• _ABOUT THIS TASK_:
Beginning with the very first line, please reproduce the entries exactly through the line containing "Given: Click the red".
::::::::::
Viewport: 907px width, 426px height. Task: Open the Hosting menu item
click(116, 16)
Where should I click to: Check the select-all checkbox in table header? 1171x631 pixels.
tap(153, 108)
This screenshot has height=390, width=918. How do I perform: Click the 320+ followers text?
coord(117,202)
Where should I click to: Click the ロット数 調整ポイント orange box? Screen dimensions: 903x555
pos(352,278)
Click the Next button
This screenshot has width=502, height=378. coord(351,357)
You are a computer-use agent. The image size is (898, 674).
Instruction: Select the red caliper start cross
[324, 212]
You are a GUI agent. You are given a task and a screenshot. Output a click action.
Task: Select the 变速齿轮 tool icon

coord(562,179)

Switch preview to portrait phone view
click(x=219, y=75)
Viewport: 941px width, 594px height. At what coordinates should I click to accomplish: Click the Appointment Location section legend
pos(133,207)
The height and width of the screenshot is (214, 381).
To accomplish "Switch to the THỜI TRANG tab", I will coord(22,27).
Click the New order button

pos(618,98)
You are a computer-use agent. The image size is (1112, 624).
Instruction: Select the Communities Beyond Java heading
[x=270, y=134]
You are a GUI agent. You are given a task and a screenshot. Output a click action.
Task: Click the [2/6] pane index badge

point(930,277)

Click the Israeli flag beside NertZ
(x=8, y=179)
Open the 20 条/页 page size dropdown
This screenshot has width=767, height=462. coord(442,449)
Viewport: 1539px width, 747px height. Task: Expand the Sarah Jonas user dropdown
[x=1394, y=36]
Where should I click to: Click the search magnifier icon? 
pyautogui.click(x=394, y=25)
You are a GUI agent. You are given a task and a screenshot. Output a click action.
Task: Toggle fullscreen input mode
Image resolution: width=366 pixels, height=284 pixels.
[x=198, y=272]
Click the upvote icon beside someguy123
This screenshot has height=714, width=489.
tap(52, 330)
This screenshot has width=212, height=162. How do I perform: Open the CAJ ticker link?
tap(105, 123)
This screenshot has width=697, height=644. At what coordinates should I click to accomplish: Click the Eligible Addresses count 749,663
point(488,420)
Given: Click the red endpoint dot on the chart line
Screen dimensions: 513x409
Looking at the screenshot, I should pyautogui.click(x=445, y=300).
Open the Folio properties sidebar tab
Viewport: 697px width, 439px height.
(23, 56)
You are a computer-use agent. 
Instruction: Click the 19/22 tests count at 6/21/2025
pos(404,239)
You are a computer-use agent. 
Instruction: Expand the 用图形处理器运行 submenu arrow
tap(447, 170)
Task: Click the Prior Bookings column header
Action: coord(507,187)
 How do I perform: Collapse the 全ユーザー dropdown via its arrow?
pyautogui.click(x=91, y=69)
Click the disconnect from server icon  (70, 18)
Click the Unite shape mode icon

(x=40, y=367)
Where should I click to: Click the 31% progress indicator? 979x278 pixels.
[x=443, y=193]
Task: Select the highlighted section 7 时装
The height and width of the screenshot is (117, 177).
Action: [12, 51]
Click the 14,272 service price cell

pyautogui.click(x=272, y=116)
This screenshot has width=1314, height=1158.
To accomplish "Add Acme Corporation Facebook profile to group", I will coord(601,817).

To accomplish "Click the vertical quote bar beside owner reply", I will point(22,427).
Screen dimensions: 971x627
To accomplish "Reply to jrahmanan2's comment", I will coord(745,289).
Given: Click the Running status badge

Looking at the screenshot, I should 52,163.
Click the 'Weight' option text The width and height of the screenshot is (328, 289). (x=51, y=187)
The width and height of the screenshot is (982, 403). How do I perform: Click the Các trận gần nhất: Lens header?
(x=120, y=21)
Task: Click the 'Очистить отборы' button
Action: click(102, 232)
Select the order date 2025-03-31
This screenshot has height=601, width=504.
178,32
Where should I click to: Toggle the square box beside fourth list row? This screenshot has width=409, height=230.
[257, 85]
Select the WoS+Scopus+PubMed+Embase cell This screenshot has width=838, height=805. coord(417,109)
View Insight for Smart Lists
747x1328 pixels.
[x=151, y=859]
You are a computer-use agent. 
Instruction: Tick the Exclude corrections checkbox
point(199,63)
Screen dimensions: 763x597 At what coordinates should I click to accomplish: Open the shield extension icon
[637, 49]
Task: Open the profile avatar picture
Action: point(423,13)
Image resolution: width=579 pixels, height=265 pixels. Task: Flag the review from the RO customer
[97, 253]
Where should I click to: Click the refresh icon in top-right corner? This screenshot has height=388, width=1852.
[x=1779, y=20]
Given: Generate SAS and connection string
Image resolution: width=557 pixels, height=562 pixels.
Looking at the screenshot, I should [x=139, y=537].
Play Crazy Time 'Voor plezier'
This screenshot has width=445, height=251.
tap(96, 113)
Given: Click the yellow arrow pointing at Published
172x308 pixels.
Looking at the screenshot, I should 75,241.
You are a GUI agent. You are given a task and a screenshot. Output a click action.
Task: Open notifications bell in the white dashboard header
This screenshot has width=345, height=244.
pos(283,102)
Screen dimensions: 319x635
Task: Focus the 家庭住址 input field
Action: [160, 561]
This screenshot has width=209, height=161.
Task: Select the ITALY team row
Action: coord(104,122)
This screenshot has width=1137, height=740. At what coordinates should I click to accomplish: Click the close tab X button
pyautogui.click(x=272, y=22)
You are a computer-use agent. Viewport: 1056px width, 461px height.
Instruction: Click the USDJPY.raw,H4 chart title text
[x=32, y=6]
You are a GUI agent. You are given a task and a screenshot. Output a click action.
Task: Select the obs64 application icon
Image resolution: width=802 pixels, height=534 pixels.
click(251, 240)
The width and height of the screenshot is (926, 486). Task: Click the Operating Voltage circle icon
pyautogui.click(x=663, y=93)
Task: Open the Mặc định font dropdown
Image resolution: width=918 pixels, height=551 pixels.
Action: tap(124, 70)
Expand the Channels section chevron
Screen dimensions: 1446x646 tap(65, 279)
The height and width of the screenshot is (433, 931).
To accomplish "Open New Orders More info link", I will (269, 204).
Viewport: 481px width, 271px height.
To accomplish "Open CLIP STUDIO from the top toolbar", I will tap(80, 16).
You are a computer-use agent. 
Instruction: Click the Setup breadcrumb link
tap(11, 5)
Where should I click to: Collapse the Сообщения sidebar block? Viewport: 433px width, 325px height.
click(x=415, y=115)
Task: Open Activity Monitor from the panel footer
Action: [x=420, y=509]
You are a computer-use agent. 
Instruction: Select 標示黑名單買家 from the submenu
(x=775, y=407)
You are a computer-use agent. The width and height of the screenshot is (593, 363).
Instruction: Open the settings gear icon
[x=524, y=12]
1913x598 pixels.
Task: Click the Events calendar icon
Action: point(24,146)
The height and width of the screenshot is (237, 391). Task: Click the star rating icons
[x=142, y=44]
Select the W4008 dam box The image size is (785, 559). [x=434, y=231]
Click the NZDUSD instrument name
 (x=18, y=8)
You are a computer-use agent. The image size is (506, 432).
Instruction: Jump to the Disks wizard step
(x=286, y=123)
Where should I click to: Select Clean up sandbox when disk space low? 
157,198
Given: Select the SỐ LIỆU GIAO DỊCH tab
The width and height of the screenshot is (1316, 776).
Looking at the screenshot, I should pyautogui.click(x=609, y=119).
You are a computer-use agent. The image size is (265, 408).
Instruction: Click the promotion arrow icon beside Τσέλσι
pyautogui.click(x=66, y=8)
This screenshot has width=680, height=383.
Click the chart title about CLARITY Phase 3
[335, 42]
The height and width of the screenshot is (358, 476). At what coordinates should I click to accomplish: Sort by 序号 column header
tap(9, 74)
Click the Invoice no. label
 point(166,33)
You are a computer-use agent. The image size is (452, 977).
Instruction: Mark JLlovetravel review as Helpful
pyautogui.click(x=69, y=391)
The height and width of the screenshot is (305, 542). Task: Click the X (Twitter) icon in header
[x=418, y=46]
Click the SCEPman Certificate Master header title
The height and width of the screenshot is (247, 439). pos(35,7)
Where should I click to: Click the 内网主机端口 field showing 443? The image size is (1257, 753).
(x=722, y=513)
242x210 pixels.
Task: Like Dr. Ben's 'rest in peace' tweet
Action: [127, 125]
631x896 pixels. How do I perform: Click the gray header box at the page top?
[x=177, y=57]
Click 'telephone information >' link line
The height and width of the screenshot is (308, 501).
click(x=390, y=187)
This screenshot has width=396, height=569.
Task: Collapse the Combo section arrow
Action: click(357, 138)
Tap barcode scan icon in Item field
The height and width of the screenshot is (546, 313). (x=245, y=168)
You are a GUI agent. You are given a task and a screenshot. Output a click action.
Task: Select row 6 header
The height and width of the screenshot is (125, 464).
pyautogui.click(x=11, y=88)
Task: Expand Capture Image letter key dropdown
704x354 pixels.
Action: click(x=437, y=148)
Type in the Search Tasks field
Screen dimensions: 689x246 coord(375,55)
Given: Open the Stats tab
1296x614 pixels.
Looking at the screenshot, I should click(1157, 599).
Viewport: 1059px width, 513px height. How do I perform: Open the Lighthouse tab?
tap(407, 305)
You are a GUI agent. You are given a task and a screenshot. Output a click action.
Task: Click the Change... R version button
::::::::::
• _RESPONSE TO THIS TASK_:
Viewport: 907px width, 426px height. Task: Open the Hosting menu item
click(116, 16)
Where should I click to: Check the select-all checkbox in table header? 1171x631 pixels.
tap(153, 108)
This screenshot has height=390, width=918. How do I perform: Click the 320+ followers text?
coord(117,202)
Where should I click to: Click the ロット数 調整ポイント orange box? Screen dimensions: 903x555
pos(352,278)
Click the Next button
This screenshot has width=502, height=378. coord(351,357)
You are a computer-use agent. The image size is (898, 674).
Instruction: Select the red caliper start cross
[324, 212]
You are a GUI agent. You are given a task and a screenshot. Output a click action.
Task: Select the 变速齿轮 tool icon

coord(562,179)

Switch preview to portrait phone view
click(x=219, y=75)
Viewport: 941px width, 594px height. At what coordinates should I click to accomplish: Click the Appointment Location section legend
pos(133,207)
The height and width of the screenshot is (214, 381).
To accomplish "Switch to the THỜI TRANG tab", I will coord(22,27).
Click the New order button

pos(618,98)
You are a computer-use agent. The image size is (1112, 624).
Instruction: Select the Communities Beyond Java heading
[x=270, y=134]
You are a GUI agent. You are given a task and a screenshot. Output a click action.
Task: Click the [2/6] pane index badge

point(930,277)

Click the Israeli flag beside NertZ
(x=8, y=179)
Open the 20 条/页 page size dropdown
This screenshot has width=767, height=462. coord(442,449)
Viewport: 1539px width, 747px height. Task: Expand the Sarah Jonas user dropdown
[x=1394, y=36]
Where should I click to: Click the search magnifier icon? 
pyautogui.click(x=394, y=25)
You are a GUI agent. You are given a task and a screenshot. Output a click action.
Task: Toggle fullscreen input mode
Image resolution: width=366 pixels, height=284 pixels.
[x=198, y=272]
Click the upvote icon beside someguy123
This screenshot has height=714, width=489.
tap(52, 330)
This screenshot has width=212, height=162. How do I perform: Open the CAJ ticker link?
tap(105, 123)
This screenshot has width=697, height=644. At what coordinates should I click to accomplish: Click the Eligible Addresses count 749,663
point(488,420)
Given: Click the red endpoint dot on the chart line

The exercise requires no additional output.